→ **SUPPLIED RECORDS**:
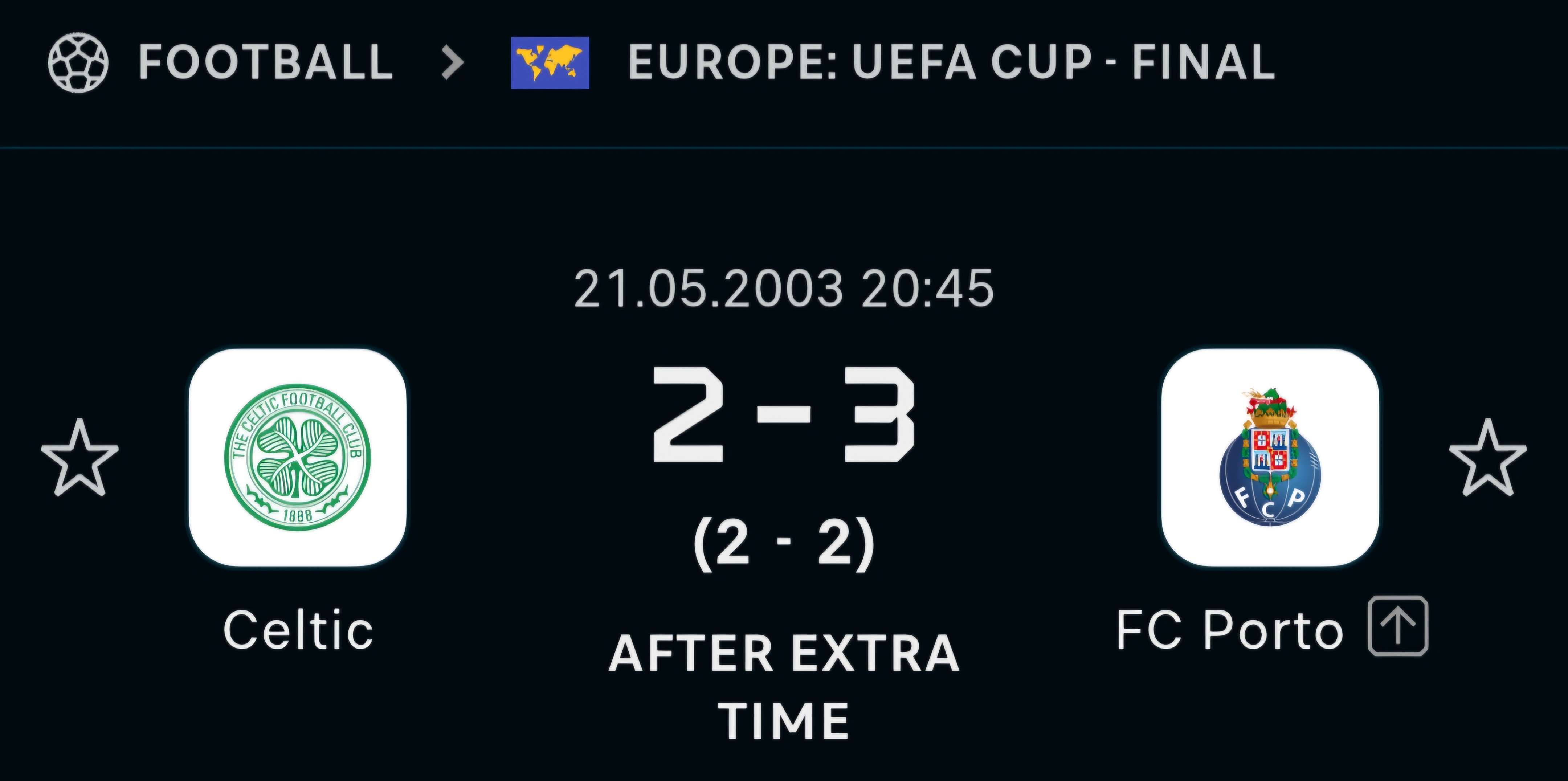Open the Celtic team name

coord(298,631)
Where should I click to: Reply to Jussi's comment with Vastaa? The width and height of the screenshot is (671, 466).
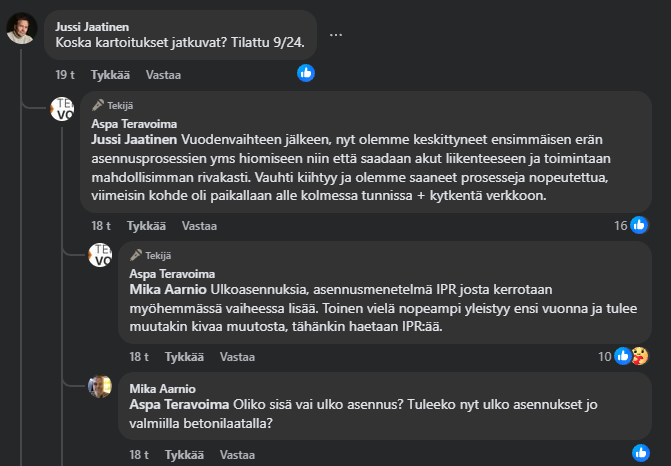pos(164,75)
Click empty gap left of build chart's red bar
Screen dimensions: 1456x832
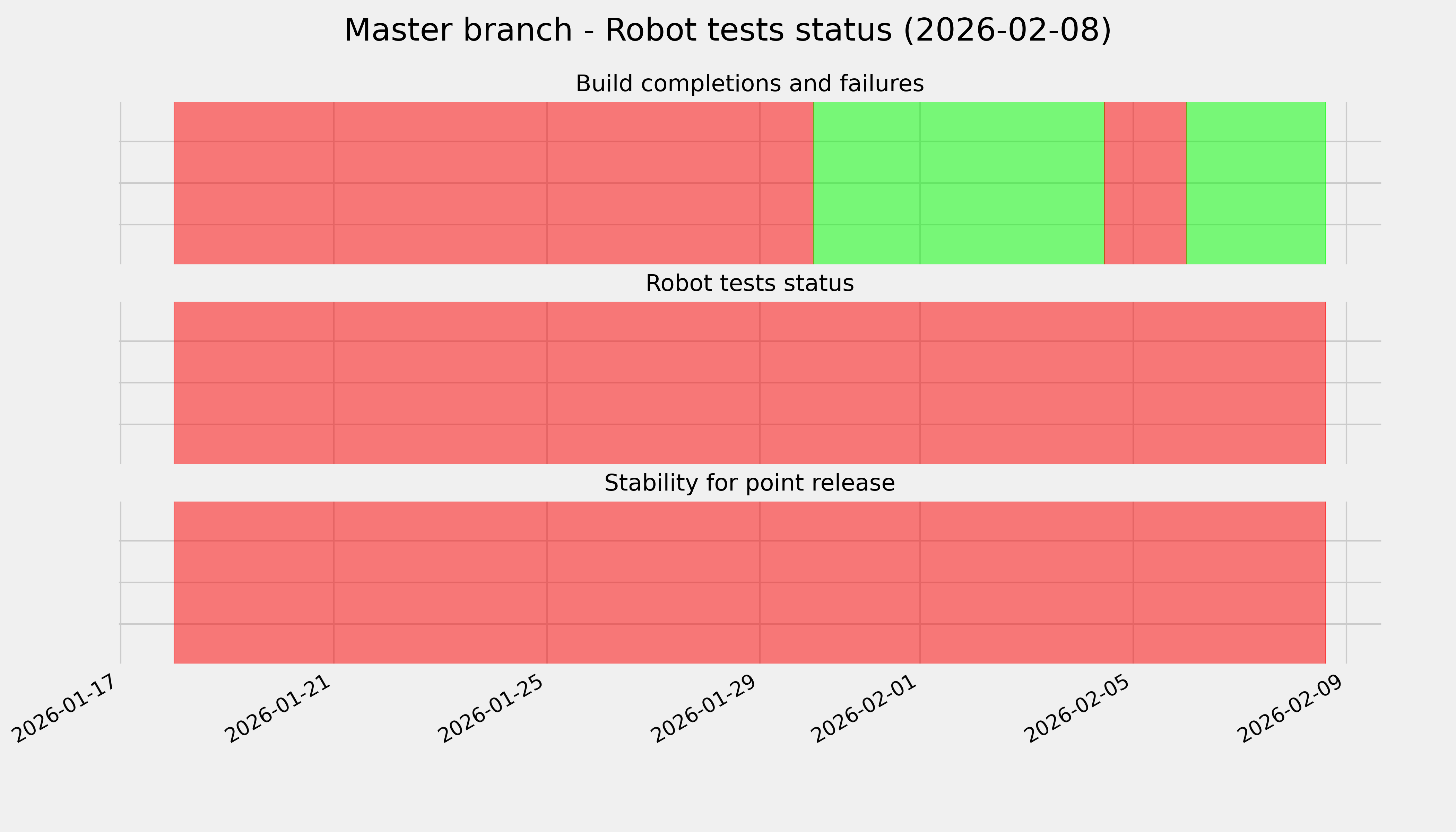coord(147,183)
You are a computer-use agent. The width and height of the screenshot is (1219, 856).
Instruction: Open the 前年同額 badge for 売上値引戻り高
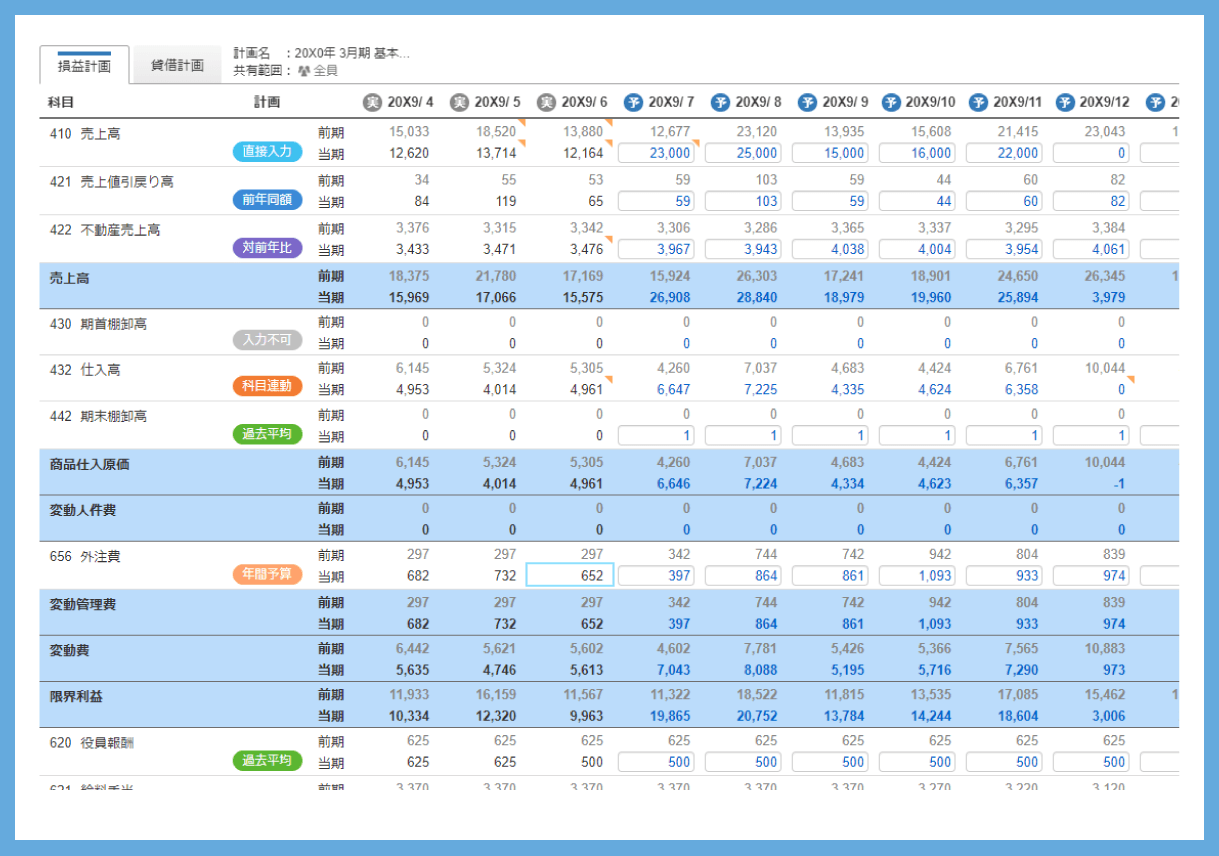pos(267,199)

...

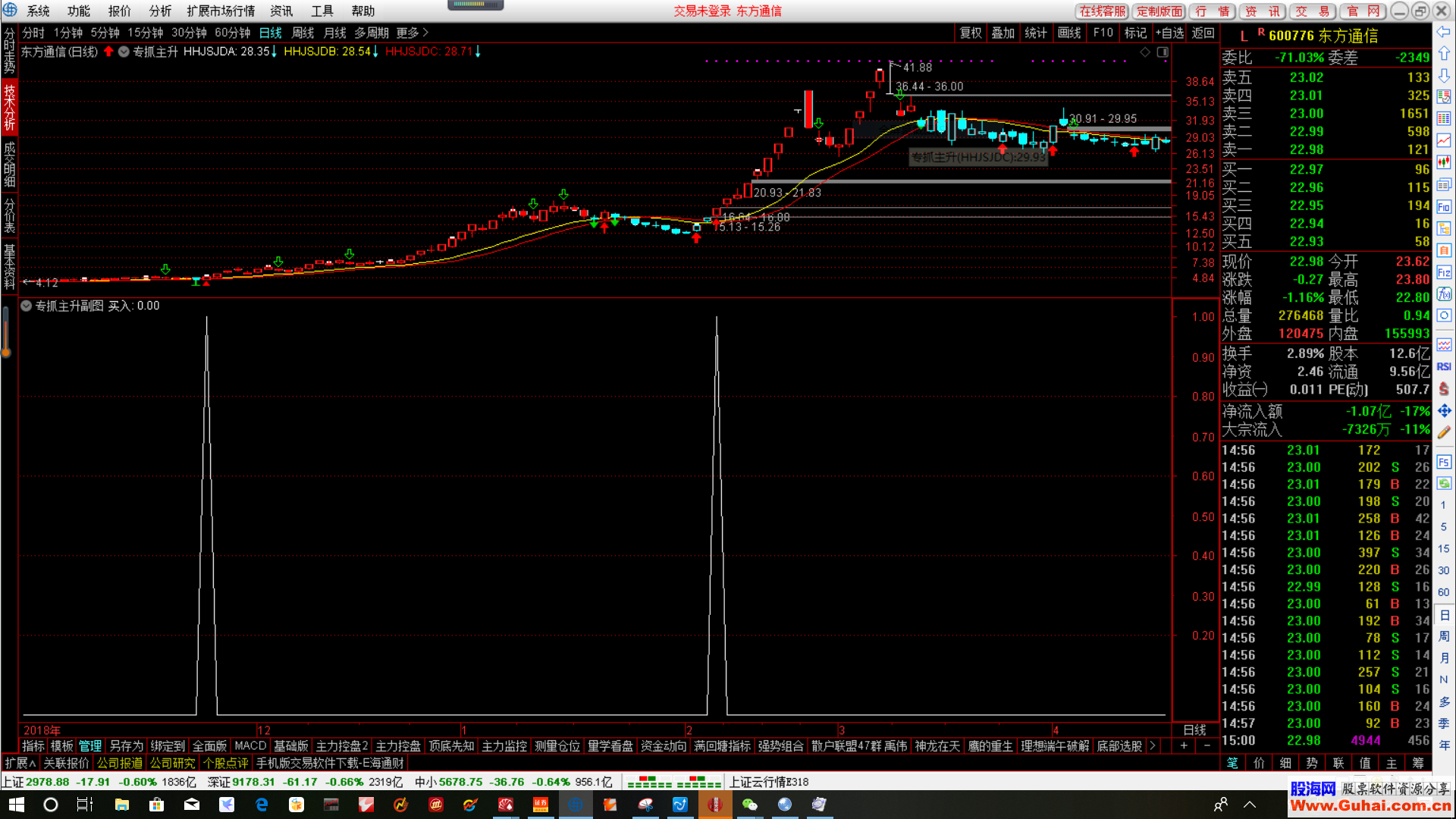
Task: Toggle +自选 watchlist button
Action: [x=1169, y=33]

---

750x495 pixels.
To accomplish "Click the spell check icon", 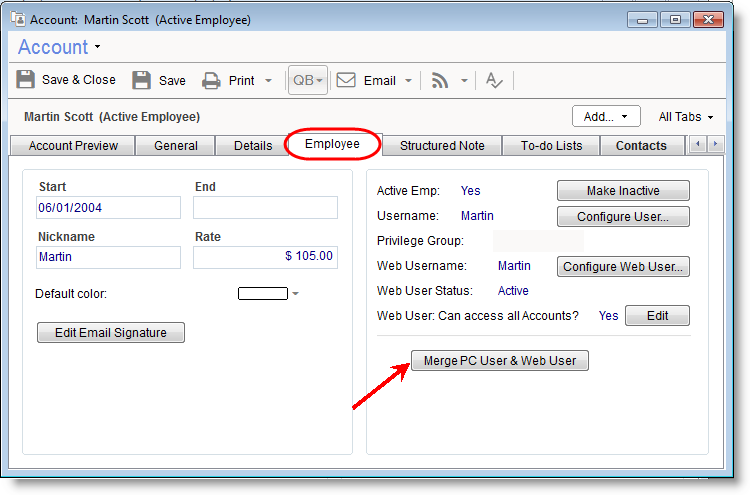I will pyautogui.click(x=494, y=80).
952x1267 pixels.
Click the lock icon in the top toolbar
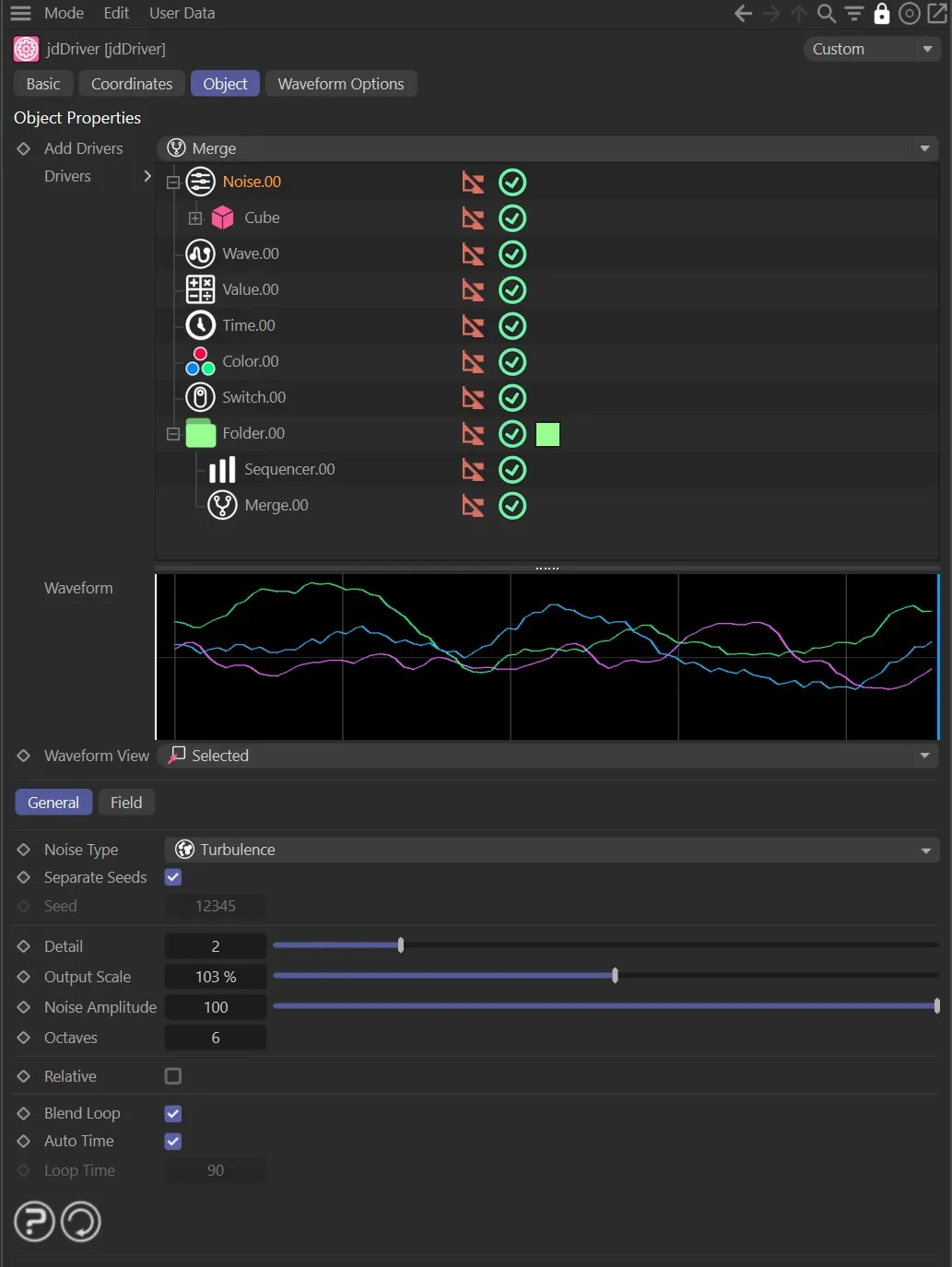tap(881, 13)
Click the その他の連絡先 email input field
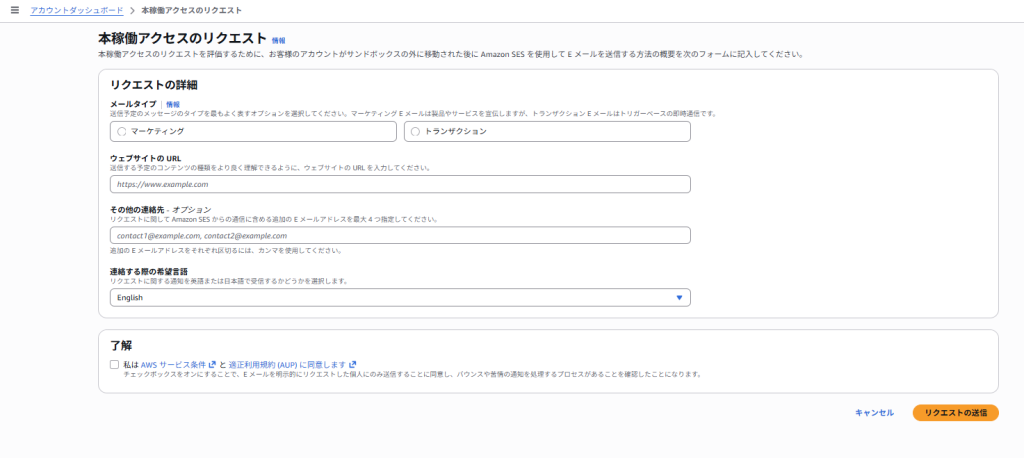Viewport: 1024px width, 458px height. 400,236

→ **WHAT IS BEING ASKED**: Excluding any pictures, print exactly the lines of the listing above from the line with "Where should I" to the line with "You are a computer-use", both ends included.

→ **TASK OUTPUT**:
Where should I click to: Reply to Jussi's comment with Vastaa? The width and height of the screenshot is (671, 466).
pos(164,75)
Click empty gap left of build chart's red bar
Screen dimensions: 1456x832
coord(147,183)
You are a computer-use agent. The width and height of the screenshot is (1219, 856).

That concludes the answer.